In a report titled, “Too Good To Be True?  An Examination of Three Economic Assessments of California Climate Change Policy,” we found that although some limited opportunities may exist for no-cost emission reductions, the studies substantially underestimated the cost of meeting California’s 2020 target — by omitting important components of the costs of emission reduction efforts, and by overestimating offsetting savings some of those efforts yield through improved energy efficiency.  In some cases, the studies focused on the costs of particular actions to reduce emissions, but failed to consider the effectiveness and costs of policies that would be necessary to bring about those actions.  Just a few of the flaws we identified lead to underestimation of annual costs on the order of billions of dollars.  Sadly, the studies therefore did not and do not offer reliable estimates of the cost of meeting California’s 2020 target.

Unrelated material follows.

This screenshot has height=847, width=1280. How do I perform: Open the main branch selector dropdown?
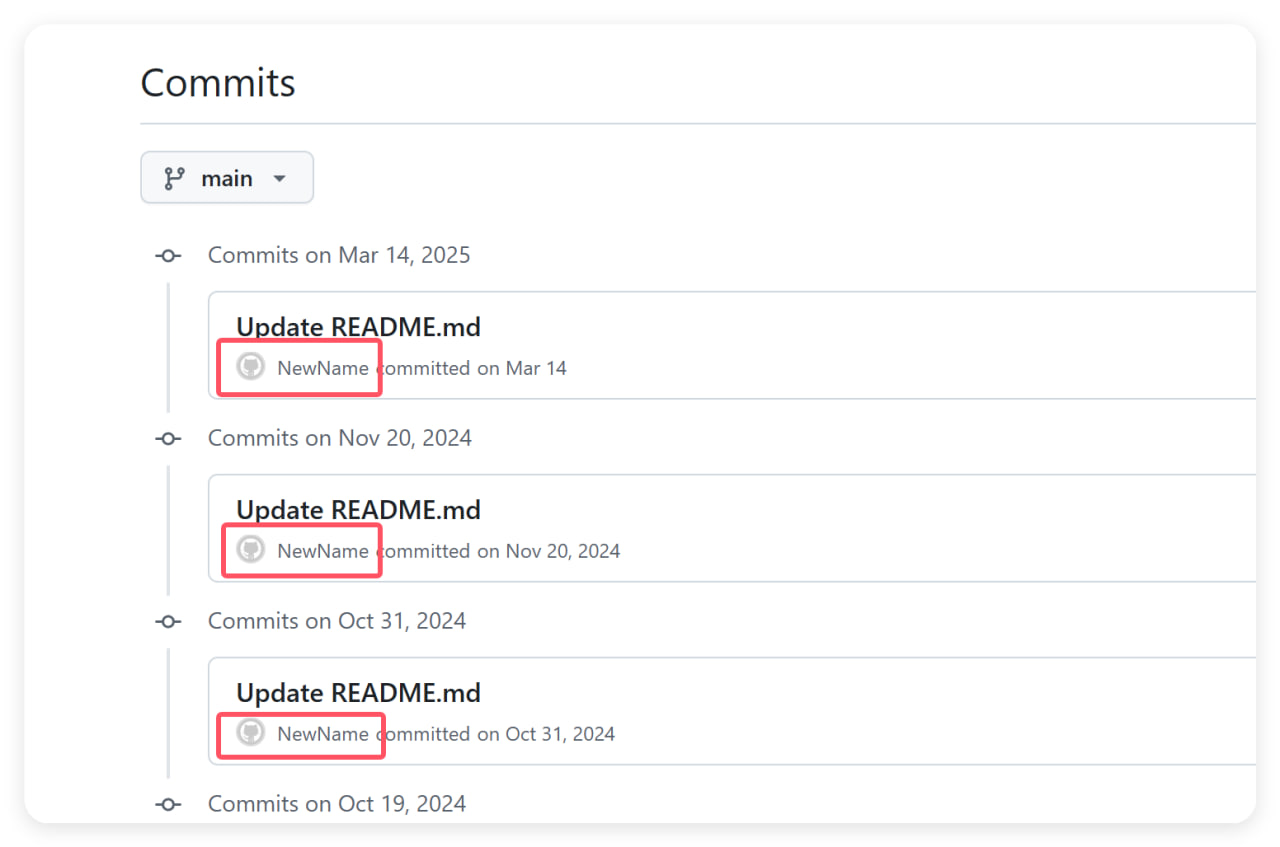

This episode is a reminder of a period when similar studies were performed by the U.S. Department of Energy at the time of the Kyoto Protocol negotiations.  Like the California studies, the DOE (Interlaboratory Work Group) studies in the late 1990s suggested that substantial emission reductions could be achieved at no cost.  Those studies were terribly flawed, which was what led to their faulty conclusions.  I had thought that such arguments about massive “free lunches” in the energy efficiency and climate domain had long since been laid to rest.  The debates in California (and some of the rhetoric in Washington) prove otherwise.

While the Global Warming Solutions Act of 2006 sets an emissions target, critical policy design decisions remain to be made that will fundamentally affect the cost of the policy.  For example, policymakers must determine the emission sources that will be regulated to meet those targets, and the policy instruments that will be employed.  The California studies do not directly address the cost implications of these and other policy design decisions, and their overly optimistic findings may leave policymakers with an inadequate appreciation of the stakes associated with the decisions that lie ahead.

On the positive side, a careful evaluation of the California studies highlights some important policy design lessons that apply regardless of the extent to which no-cost emission reduction opportunities really exist.  Policies should be designed to account for uncertainty regarding emission reduction costs, much of which will not be resolved before policies must be enacted.  Also, consideration of the market failures that lead to excessive GHG emissions makes clear that to reduce emissions cost-effectively, policymakers should employ a market-based policy (such as cap-and-trade) as the core policy instrument.

The fact that the three California studies so egregiously underestimated the costs of achieving the goals of the Global Warming Solutions Act should not be taken as indicating that the Act itself is necessarily without merit.  As I have discussed in previous posts, that judgment must rest – from an economic perspective – on an honest and rigorous comparison of the Act’s real benefits and real costs.